Mr Sapkota’s defence has been alternatively that he is innocent of the accusation, and that actions carried out under the party’s directives during the conflict years cannot be prosecuted. This argument is in line with the Maoist claim that the party was fighting a ‘just war’ against an exploitative national establishment, and that the cadre cannot be charged in the courts even when they are accused of grave abuse. This position goes against the international principles of human rights, which call for the investigation and prosecution of both state and non-state actors for excesses committed.
The disregard for rule of law and due process apparent in the appointment of Mr Sapkota shows the confidence of Chairman Dahal that he can push his will, howsoever wanton, on the polity. It is part of the chairman’s step by step approach to destroy democratic institutions and processes, lowering the bar on the norms of civilized behavior. His hope is that the people will be as docile as Kathmandu’s civil society stalwarts, succumbing to the flattening force of the Maoist steamroller.

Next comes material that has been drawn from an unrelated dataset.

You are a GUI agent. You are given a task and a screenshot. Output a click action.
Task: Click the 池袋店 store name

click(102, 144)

Whether or not the appointment of Mr Sapkota will be challenged on the platform of human rights and legality will be decisive for Nepal’s return to civilized society, and, incidentally, also for the evolution of the UCPN (Maoist) into a civilian party. The conflict-era victims of the insurgents as well as of the state will feel betrayed if justice is not sought from the perpetrators of brutality. There must be investigations and prosecutions, with or without a truth and reconciliation commission, against those in the Maoist ranks and in state security who are accused of excess.
The Maoist strategy which helped in the party‘s rapid spread in the late 1990s was to make ‘an example’ of local leaders through public humiliation and brutalization, including torture and killings. A number of the commissars who directed these atrocities are today front rank leaders of the party, and their career progression requires that there be no respect for international human rights norms. This could be seen in Mr Sapkota’s attacks on OHCHR last week. Indeed, those citizens who demand the prosecution of accused perpetrators without fear or favor tend today to be the most in danger of Maoist blind anger.

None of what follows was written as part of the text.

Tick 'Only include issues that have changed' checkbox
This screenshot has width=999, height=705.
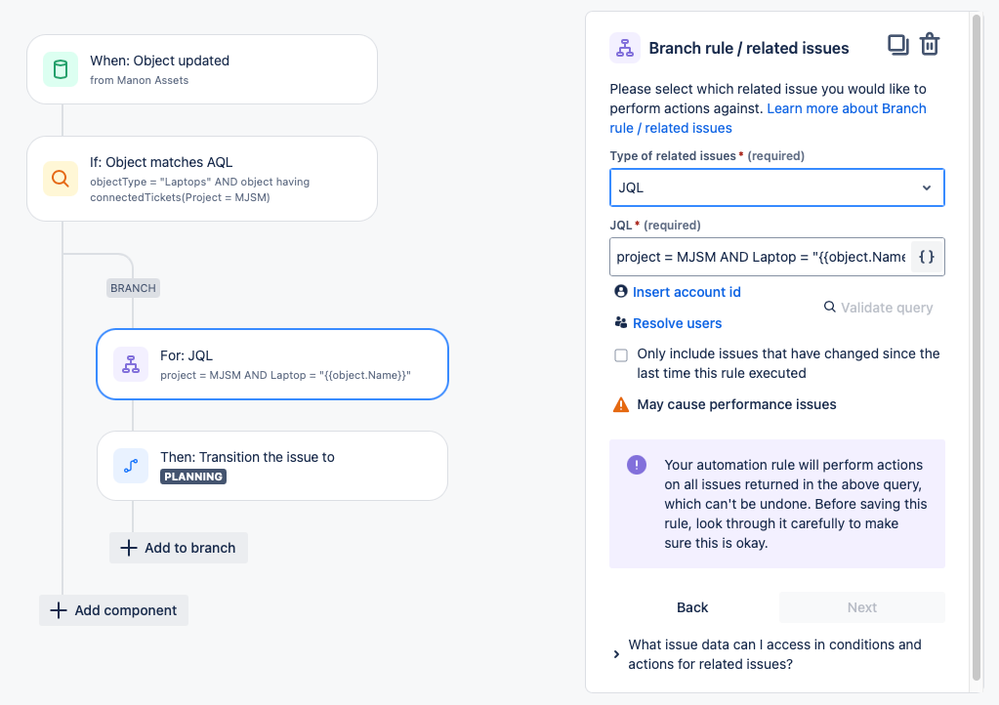(621, 355)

Sadly, no one can expect Prime Minister Khanal to be the guardian of rule of law when he willingly accepts into his cabinet a man who is accused of extreme human rights abuse. The CPN (UML) chairman and prime minster has become the handmaiden of Chairman Dahal, working hard to fulfil the wishes of the Maoist party, whether it is trying to introduce the supplementary budget or acceding to the demand for Home Affairs.
There is one remaining promise made to Chairman Dahal, the unwritten part of the seven point deal, that Mr Khanal is now required to fulfil. The deal would have him hand over the prime ministership to Mr Dahal as the expiration of the term of the Constituent Assembly nears. The plan of the Maoist chairman would then be to take charge, so as to be on the saddle to organize the next elections after his party’s own image. With the Home Ministry already in the hand, he may not think that it will be difficult.